In the material below, copy the part that opens with the line containing "Therapies (472, 21)" and closes with the line containing "Política de privacidad (183, 2563)", switching "click" to "tap" and leaving everything else unchanged.

Word and element location records:
** begin **

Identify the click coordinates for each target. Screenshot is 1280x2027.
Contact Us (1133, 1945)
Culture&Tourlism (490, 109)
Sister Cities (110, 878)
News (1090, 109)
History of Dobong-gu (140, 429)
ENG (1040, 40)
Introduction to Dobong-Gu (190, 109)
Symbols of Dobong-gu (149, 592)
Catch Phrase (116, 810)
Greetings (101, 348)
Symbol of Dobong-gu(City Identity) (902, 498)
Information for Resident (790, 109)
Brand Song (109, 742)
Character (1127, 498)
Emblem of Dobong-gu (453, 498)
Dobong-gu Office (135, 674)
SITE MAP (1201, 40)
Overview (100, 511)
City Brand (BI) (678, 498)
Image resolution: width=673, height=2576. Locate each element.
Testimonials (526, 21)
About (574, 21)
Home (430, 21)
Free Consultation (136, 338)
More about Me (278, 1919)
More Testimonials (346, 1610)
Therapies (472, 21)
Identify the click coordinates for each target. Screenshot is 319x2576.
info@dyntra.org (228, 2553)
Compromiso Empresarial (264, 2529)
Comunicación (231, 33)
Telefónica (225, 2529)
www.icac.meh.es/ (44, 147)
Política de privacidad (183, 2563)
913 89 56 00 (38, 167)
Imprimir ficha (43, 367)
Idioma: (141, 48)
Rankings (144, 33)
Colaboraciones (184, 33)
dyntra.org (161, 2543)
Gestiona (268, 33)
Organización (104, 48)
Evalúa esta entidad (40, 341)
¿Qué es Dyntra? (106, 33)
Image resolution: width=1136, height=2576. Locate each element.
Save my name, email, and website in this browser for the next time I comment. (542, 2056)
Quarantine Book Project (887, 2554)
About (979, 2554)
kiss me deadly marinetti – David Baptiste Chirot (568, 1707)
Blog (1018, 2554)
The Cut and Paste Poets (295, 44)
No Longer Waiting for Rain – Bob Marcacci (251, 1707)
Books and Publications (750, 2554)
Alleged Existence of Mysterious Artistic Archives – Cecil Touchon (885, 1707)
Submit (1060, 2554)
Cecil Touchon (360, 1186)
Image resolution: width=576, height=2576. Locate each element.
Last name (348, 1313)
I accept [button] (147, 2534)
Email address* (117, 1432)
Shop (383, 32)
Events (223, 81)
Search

** end **

### RESULT FOR THIS TASK
Therapies (472, 21)
Identify the tap coordinates for each target. Screenshot is 319x2576.
info@dyntra.org (228, 2553)
Compromiso Empresarial (264, 2529)
Comunicación (231, 33)
Telefónica (225, 2529)
www.icac.meh.es/ (44, 147)
Política de privacidad (183, 2563)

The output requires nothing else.